# Edit button not working



## JL (Feb 3, 2003)

For the past few days I have been unable to edit any of my posts. I press the edit button and it won't connect. It's frustrating because I often make a mistake or think of some minor thing to add and rather than add yet another post, I'd rather just edit it.

Anyone know what's going on with this? Thanks.


----------



## kcp (Feb 2, 2003)

Going to look into it right now.

Is it in a specific part of the forum that you can't edit your posts or is it all over the place?


----------



## kcp (Feb 2, 2003)

Hi again,

In The Marketplace and any sub-forum under it (except for Advice on Buying or Selling a Saxophone) you cannot edit your posts. That's normal.

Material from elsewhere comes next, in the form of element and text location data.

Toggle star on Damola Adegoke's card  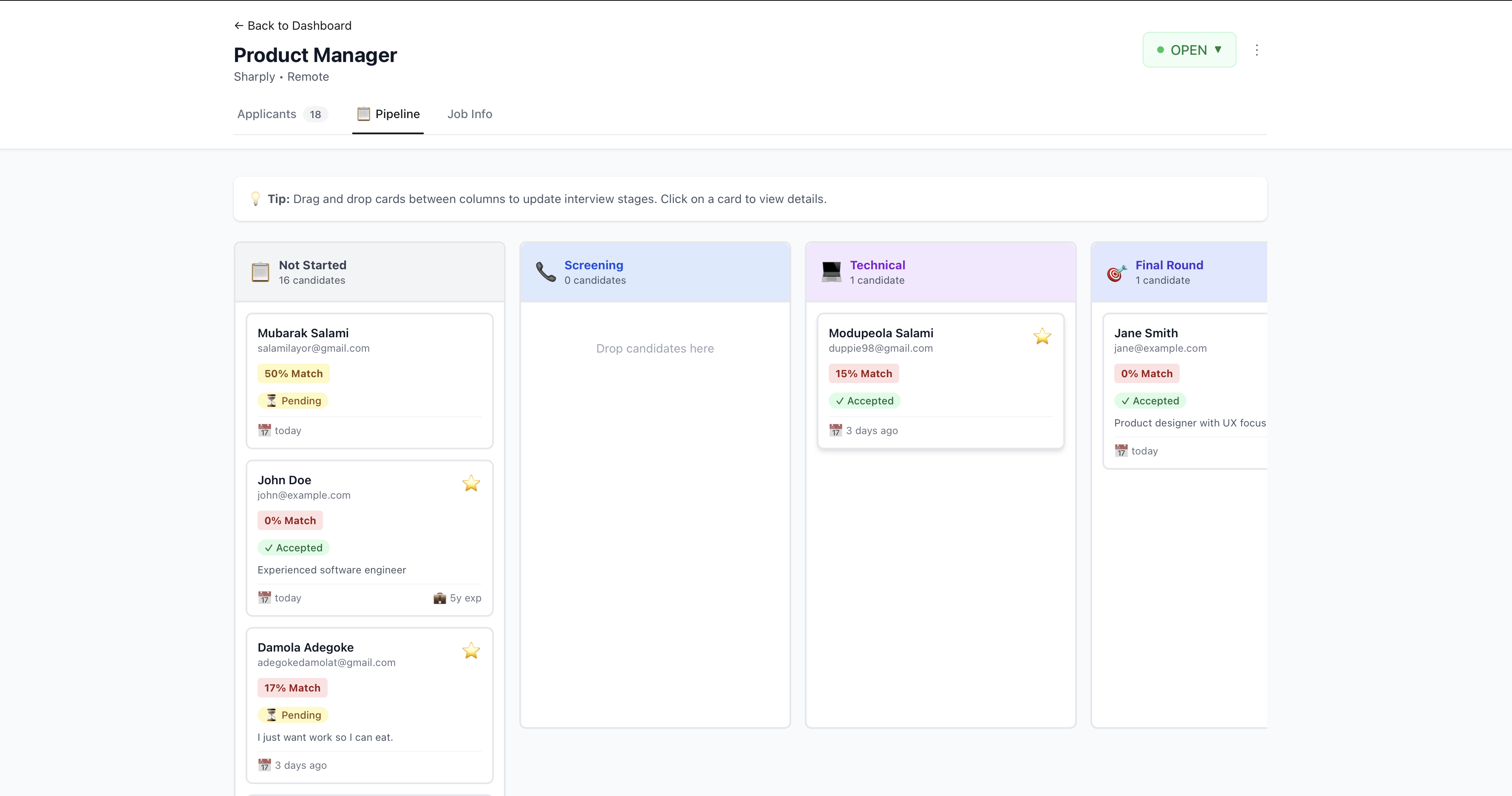(471, 651)
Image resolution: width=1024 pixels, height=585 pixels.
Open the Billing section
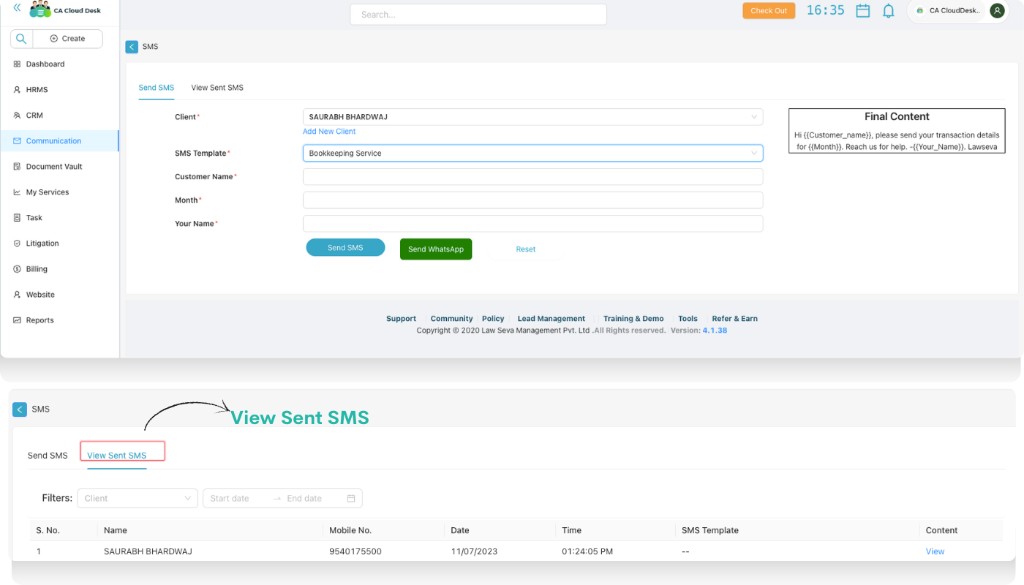tap(37, 268)
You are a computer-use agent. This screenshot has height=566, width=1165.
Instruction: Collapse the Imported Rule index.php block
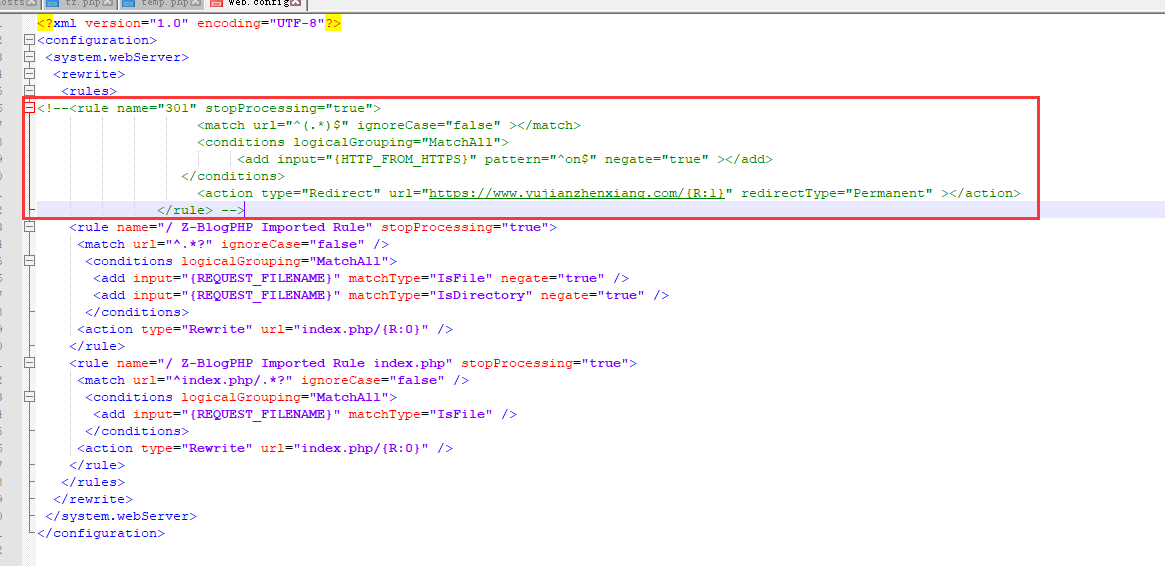[x=30, y=363]
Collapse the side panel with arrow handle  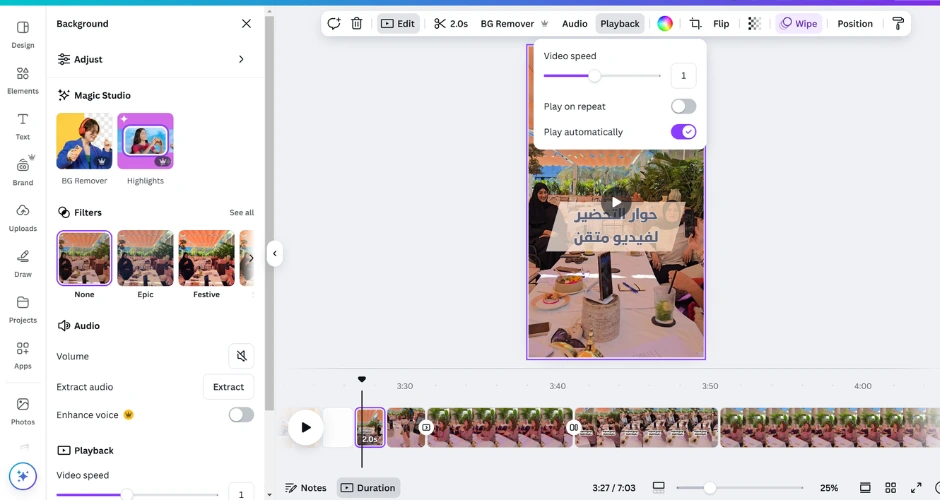(x=274, y=254)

As far as the rest goes, I verified your permissions in a sample of other forums and sub-forums in which you recently posted in (Advice on Buying or Selling a Saxophone, Practicing forum, Jazz and Improvisation and Evaluations/ United States) and your permissions are also normal there; That is you *can* edit your posts.

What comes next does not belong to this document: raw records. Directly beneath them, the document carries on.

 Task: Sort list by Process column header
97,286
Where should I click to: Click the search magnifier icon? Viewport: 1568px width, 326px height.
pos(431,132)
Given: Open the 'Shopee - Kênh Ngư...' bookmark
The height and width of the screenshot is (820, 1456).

It would take me days to verify your permissions for each forum so if you get that problem again, please take note of the forum area you were trying to edit your post into and PM it to an admin or report it here. We'll verify this as soon as we can.


----------



## JL (Feb 3, 2003)

Thanks Kim. I know you can't edit in the marketplace. It doesn't seem to be in any particular forum. Let me try an experiment and see if I can edit this message.


----------



## JL (Feb 3, 2003)

None, couldn't edit. What happens is I press the edit button and it's trying to connect, but it never does. I'll give it a couple days and see if it persists.

Thanks again.


----------



## kcp (Feb 2, 2003)

Ok. Quite many people have complained about some slowing-downs in the forum lately, Maybe that's what it is. Harri's trying to fix it.


----------



## saxmanglen (Feb 2, 2003)

Did you recently update your browser? 

The Beta IE 8 doesn't act well here.


----------



## JL (Feb 3, 2003)

saxmanglen said:


> Did you recently update your browser?
> 
> The Beta IE 8 doesn't act well here.


Sorry for my ignorance in these matters, but how do I update my browser? And I don't know what "Beta IE 8" is.

I do know my Browser (Firefox) has worked extremely well on this site over the past few years.


----------



## bluesaxgirl (Jun 8, 2006)

Change browsers and try again.


----------



## JL (Feb 3, 2003)

bluesaxgirl said:


> Change browsers and try again.


Ok, I went on Internet Explorer and I was able to edit. But the problem still persists on Firefox. I wonder WHY? I much prefer Firefox, but if I have to, I guess I'll use IE.....or just be careful so I don't have to edit anything.


----------



## bluesaxgirl (Jun 8, 2006)

JL said:


> Ok, I went on Internet Explorer and I was able to edit. But the problem still persists on Firefox. I wonder WHY? I much prefer Firefox, but if I have to, I guess I'll use IE.....or just be careful so I don't have to edit anything.


I don't know why that is. 
I use Firefox and it works fine for me, but when problems such as persists, I resort to changing browsers. 
But I'm a problem fixer! :cheers:


----------